----- Excerpt provided

Tips and Tricks: Associative Arrays

Since I made such an impassioned plea for people not to redeclare associative arrays into ‘flat’ variables, I might as well give some tricks on how to use them.

First, what is an associative array? For that matter, what the hell is an array?

Most variables in PHP are ‘flat’; that is, they only hold one value:

$var1 = "Shiina Ringo";
$var2 = 42;
$var3 = '!';

An array, on the other hand, is one ‘wrapper’ variable that holds multiple values. Generally we use them to collate ‘like’ values; which is why they’re good for MySQL output. If we’re getting weblog posts out of a database, all the information about that post ‘relates’. The post’s title, the post’s date, the post’s text and so on. I guess you can think of arrays as a bit like folders in your operating system. Maybe you keep all your music files in a folder called My Music. You don’t put your pictures in My Music – they probably go in My Pictures – because they’re not music. You also (hopefully!) don’t stick all your files in the root of C:\. So is it with arrays; we use them to lump together stuff that, well, goes together.

----------
----- Data segment

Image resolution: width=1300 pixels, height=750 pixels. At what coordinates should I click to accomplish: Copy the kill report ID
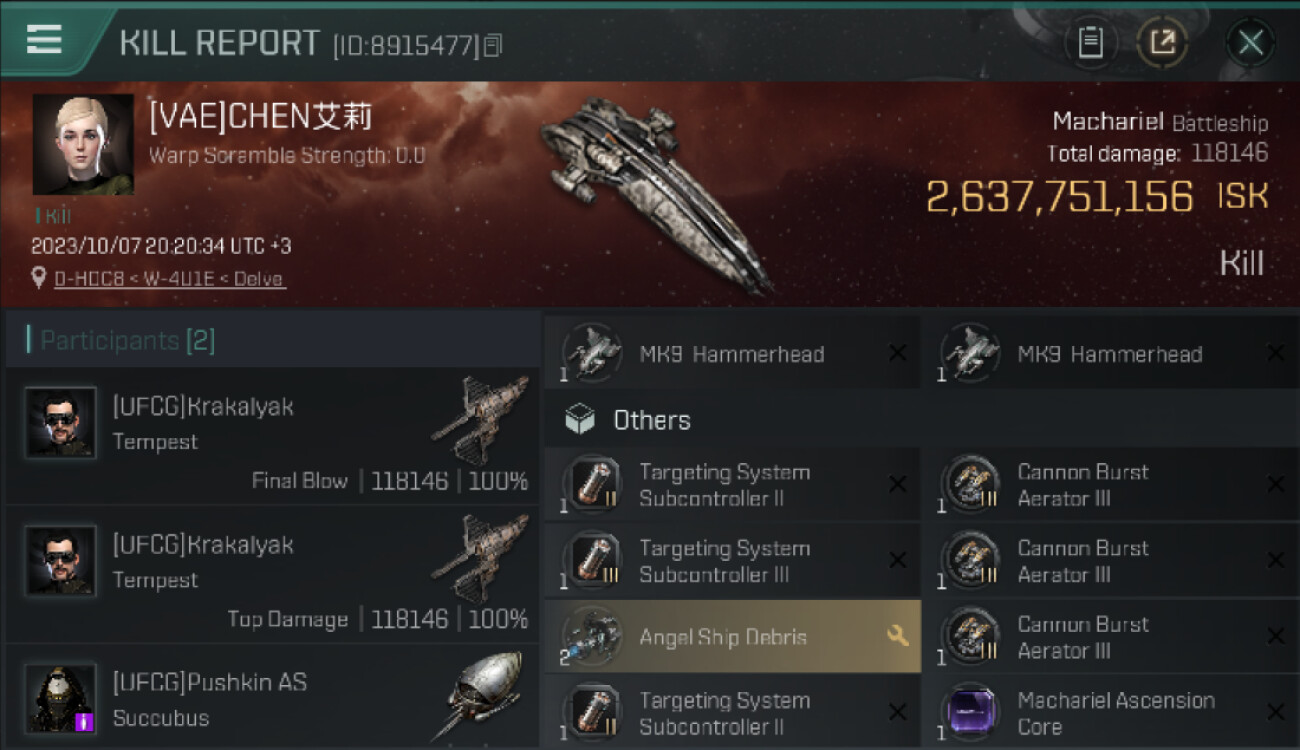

----------

Copy the associative arrays tips from the start of the page word for word, in full.

__Response__:
Tips and Tricks: Associative Arrays

Since I made such an impassioned plea for people not to redeclare associative arrays into ‘flat’ variables, I might as well give some tricks on how to use them.

First, what is an associative array? For that matter, what the hell is an array?

Most variables in PHP are ‘flat’; that is, they only hold one value:

$var1 = "Shiina Ringo";
$var2 = 42;
$var3 = '!';

An array, on the other hand, is one ‘wrapper’ variable that holds multiple values. Generally we use them to collate ‘like’ values; which is why they’re good for MySQL output. If we’re getting weblog posts out of a database, all the information about that post ‘relates’. The post’s title, the post’s date, the post’s text and so on. I guess you can think of arrays as a bit like folders in your operating system. Maybe you keep all your music files in a folder called My Music. You don’t put your pictures in My Music – they probably go in My Pictures – because they’re not music. You also (hopefully!) don’t stick all your files in the root of C:\. So is it with arrays; we use them to lump together stuff that, well, goes together.